Biased inhibition by a suramin analogue of A(1)-adenosine receptor/G protein coupling in fused receptor/G protein tandems: the A(1)-adenosine receptor is predominantly coupled to Go(alpha) in human brain

The interface between receptors and G proteins can be considered as a drug target. Various classes of low molecular weight inhibitors have been identified that block the ability of receptors to interact with G proteins (e.g. peptides, suramin analogues and amphiphilic cations). Here we have tested if there are compounds that differentially affect the interaction of one receptor with two different (related) G protein alpha-subunits. Fusion proteins comprising the human A(1)-adenosine receptor and Galpha(i-1) (A(1)/Galpha(i-1)) or Galpha(o) (A(1)/Galpha(o)) were expressed in HEK293 cells. Suramin analogues were screened for their ability to differentially affect high affinity binding of the agonist (-)N-6-3-[I-125](iodo-4-hydroxyphenylisopropyl) adenosine (IHPIA).
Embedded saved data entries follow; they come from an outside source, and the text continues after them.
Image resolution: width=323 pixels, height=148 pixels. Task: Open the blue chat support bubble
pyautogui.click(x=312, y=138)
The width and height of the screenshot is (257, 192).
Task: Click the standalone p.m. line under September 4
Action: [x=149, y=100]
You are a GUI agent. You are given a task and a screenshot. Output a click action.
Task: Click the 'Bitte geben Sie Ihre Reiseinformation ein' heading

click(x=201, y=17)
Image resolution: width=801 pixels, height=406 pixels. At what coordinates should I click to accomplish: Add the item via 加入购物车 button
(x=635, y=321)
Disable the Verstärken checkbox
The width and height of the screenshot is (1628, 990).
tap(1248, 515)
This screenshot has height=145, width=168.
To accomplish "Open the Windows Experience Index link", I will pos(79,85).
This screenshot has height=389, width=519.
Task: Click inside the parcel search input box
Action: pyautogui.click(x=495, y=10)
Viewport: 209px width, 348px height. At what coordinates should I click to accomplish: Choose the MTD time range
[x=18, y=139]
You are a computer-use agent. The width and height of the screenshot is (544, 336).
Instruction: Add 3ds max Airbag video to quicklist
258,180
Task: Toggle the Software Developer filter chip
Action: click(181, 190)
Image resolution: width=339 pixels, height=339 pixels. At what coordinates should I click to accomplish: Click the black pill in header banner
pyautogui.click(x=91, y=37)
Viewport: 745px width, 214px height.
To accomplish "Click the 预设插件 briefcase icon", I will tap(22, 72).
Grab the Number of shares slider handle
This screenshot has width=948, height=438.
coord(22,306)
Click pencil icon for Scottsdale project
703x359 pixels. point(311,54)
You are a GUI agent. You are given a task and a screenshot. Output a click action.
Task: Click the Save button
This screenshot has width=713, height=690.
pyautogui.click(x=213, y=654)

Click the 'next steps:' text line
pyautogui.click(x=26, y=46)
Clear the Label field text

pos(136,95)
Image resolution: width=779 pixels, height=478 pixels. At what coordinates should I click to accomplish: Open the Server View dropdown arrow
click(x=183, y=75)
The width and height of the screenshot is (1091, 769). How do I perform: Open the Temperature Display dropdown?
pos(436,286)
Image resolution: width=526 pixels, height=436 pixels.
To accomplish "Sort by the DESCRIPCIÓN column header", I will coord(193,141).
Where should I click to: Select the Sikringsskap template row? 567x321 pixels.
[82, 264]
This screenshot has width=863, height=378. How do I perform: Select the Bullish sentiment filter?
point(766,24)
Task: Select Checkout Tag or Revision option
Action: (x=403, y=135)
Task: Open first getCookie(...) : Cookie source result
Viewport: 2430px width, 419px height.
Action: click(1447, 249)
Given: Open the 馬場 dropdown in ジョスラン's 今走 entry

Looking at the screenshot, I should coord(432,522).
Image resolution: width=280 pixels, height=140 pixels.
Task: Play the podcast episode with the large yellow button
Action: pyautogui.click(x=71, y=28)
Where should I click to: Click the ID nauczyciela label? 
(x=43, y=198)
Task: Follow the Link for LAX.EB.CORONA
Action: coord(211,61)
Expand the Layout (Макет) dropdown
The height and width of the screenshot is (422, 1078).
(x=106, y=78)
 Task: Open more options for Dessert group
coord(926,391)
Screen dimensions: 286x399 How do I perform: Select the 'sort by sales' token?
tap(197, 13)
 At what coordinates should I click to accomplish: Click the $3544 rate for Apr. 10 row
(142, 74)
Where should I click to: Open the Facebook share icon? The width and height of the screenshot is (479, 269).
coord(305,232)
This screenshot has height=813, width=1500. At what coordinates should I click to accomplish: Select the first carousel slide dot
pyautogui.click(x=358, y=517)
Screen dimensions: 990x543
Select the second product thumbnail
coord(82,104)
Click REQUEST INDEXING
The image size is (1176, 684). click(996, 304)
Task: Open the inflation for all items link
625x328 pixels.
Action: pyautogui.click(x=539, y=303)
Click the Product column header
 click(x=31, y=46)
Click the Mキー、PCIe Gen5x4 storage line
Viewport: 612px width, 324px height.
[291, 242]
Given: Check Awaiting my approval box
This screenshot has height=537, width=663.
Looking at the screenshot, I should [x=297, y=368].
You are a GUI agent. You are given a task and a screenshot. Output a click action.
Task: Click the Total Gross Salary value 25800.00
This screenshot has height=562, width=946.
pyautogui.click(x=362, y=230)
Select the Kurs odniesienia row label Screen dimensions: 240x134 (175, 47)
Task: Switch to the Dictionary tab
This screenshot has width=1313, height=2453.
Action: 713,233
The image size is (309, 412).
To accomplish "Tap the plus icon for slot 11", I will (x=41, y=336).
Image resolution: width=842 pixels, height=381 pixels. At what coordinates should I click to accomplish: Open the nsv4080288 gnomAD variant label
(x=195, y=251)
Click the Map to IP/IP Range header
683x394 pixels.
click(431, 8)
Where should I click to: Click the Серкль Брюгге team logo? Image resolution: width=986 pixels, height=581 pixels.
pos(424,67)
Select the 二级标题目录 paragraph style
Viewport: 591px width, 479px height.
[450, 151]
One compound [NF326 = 8,8'-(carbonylbis-(imino-3,1-phenylenecarbonylimino))bis-(1-naphthol-3,6-disulfonic acid. disodium salt)] was identified that inhibited high affinity agonist binding to the fusion protein A(1)/Galpha(i-1) but modestly enhanced binding of IHPIA to A(1)/Galpha(o). This action was specific because NF326 did not affect antagonist binding to either fusion protein. In addition, it was unrelated to a difference in affinity of the receptor for the G protein fusion moiety because the stability of ternary complexes formed by IHPIA + A(1)/Galpha(i-1) and IHPIA + A(1)/Galpha(o) is comparable and because lowering the affinity of the receptor for the G protein (by introducing point mutations at cys(351) of Galpha(i-1)) enhanced the uncoupling effect of NF326. Finally, NF326 did not discriminate between a fusion protein comprising the alpha(2A)-adrenoceptor and Galpha(i-1) (alpha(2A)/Galpha(i-1)) or Galpha(o-1) (alpha(2A)/Galpha(o-1)); binding of the agonist [H-3]UK14304 (bromoxidine) to both fusion proteins was inhibited over a comparable concentration range while binding of the antagonist [H-3]yohimbine was unaffected. These observations are consistent with the interpretation that the contact sites that are formed between individual receptors and G proteins differ. These differences suffice to allow for selective disruption by G protein inhibitors of different classes. Using NF326 we show that the bulk of the A(1)-adenosine receptors in human cerebrocortical membranes interacts with Galpha(o) rather than Galpha(i).